(Activity):
Copy out every line of the records where the string "list" occurs.

(Records provided):
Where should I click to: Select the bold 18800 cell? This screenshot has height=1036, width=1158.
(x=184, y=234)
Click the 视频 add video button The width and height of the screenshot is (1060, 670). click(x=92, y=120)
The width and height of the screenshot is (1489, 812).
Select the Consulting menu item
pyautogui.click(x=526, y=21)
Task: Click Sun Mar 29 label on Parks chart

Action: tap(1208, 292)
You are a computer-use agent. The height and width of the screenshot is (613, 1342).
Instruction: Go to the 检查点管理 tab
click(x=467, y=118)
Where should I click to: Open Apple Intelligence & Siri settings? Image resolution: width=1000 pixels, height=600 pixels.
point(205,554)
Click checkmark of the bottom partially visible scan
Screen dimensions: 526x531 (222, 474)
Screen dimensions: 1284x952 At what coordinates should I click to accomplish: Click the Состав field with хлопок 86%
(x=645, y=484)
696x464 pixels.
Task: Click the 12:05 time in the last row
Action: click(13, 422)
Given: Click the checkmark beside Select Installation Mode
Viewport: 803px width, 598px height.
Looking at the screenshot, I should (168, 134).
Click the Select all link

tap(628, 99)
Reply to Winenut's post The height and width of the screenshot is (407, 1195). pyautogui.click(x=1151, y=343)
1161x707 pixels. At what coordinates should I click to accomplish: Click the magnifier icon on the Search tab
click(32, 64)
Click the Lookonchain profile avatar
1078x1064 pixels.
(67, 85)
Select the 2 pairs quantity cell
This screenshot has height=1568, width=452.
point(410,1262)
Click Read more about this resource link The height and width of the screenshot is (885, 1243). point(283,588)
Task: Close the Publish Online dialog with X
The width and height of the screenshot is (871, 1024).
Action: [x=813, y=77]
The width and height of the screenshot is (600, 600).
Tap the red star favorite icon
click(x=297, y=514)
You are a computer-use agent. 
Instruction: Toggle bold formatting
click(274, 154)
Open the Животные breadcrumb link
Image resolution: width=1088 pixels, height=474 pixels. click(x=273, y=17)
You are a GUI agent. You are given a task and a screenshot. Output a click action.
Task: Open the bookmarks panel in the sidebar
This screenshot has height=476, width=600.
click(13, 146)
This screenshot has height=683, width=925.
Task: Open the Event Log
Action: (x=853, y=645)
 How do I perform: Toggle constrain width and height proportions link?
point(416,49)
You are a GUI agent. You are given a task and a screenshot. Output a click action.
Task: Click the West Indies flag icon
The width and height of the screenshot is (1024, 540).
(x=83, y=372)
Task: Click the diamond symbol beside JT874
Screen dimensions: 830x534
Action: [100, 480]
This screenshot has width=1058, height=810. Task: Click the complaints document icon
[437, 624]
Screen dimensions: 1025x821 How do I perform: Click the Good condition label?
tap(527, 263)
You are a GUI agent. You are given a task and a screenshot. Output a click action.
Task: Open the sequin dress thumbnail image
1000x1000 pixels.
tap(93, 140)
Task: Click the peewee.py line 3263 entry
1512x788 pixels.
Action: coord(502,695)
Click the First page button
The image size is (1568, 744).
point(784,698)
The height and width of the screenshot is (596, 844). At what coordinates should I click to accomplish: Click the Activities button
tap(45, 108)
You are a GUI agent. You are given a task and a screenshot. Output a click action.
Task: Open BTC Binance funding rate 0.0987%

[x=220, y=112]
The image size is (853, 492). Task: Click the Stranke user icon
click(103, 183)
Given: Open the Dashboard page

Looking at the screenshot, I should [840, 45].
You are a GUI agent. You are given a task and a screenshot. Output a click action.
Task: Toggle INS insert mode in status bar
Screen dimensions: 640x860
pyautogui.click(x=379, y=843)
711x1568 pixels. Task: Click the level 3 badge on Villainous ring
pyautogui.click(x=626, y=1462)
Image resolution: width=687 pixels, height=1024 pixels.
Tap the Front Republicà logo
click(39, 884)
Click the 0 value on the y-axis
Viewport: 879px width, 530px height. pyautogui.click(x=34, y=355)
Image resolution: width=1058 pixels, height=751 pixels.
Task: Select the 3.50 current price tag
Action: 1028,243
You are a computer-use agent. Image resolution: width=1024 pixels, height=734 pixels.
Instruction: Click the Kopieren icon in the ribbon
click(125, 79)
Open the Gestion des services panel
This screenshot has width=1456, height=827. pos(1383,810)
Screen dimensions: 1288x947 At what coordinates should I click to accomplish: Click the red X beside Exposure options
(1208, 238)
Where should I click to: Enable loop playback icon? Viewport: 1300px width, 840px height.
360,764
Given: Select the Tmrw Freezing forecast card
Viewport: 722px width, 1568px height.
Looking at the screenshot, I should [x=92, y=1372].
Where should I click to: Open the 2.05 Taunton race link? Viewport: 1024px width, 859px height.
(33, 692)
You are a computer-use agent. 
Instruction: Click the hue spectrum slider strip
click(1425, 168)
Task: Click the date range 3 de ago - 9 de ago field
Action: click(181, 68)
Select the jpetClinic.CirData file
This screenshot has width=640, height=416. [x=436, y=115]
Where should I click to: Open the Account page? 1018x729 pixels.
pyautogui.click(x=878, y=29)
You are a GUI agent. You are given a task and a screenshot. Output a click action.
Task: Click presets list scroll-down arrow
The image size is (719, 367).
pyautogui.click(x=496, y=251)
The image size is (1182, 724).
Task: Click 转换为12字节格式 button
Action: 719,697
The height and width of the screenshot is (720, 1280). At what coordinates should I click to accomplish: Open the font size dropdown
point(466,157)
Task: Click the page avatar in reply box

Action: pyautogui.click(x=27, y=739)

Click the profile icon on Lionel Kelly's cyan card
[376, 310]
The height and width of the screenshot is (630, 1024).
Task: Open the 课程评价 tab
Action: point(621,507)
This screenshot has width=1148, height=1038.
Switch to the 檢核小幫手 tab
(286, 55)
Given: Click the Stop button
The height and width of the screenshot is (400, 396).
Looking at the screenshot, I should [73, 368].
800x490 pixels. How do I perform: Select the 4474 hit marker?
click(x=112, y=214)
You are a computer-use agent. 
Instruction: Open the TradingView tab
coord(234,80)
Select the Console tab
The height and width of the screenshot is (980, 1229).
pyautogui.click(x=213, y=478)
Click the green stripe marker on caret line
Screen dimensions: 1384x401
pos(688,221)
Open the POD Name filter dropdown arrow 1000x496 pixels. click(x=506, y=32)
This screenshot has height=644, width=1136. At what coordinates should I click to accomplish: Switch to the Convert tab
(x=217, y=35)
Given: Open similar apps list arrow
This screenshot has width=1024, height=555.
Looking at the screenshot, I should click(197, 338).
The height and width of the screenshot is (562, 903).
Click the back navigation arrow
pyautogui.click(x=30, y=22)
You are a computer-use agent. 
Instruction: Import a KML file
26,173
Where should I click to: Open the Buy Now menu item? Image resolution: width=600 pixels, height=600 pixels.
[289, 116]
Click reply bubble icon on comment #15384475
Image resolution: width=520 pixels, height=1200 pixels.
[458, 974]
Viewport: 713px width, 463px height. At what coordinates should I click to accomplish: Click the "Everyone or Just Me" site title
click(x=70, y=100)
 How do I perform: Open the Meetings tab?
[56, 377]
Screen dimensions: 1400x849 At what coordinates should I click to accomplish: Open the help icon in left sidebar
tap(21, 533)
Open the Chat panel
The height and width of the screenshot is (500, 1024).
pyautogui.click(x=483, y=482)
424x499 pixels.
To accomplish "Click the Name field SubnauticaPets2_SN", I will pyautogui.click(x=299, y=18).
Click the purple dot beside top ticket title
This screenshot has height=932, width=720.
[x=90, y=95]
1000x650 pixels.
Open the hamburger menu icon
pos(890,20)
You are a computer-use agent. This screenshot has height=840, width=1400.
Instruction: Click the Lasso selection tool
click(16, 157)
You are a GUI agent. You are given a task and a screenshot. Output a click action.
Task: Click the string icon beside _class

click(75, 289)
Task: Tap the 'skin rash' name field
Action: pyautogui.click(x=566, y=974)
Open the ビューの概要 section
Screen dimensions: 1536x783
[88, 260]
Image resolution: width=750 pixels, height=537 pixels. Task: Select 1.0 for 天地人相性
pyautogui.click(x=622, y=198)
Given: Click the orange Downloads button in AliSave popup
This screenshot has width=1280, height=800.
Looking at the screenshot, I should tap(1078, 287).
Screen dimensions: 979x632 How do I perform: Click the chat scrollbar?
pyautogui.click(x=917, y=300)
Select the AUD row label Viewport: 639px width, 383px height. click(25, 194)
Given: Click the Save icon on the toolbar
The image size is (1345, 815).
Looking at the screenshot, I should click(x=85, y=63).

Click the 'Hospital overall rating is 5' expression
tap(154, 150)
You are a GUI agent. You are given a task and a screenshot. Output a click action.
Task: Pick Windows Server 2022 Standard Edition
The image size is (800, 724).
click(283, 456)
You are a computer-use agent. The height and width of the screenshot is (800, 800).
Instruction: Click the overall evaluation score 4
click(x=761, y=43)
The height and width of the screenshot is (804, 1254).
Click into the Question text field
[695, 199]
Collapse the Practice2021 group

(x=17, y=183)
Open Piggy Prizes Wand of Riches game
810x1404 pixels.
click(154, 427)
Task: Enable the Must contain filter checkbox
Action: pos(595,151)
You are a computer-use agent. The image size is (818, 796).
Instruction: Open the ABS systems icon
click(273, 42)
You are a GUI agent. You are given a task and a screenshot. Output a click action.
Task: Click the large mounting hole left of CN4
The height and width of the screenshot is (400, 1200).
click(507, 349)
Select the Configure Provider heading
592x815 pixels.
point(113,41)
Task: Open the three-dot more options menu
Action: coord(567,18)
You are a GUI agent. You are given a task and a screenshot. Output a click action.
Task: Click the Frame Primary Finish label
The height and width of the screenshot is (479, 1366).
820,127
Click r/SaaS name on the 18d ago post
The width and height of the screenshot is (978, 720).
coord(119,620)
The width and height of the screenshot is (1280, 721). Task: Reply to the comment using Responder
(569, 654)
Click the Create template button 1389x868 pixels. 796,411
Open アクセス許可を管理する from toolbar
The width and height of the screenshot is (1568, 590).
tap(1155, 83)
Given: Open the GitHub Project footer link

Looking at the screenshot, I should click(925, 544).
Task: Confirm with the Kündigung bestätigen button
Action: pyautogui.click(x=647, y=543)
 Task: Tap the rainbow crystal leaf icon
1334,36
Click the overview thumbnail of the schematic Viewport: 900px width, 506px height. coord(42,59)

(Solution for this problem):
Task: Click presets list scroll-down arrow
Given: Open similar apps list arrow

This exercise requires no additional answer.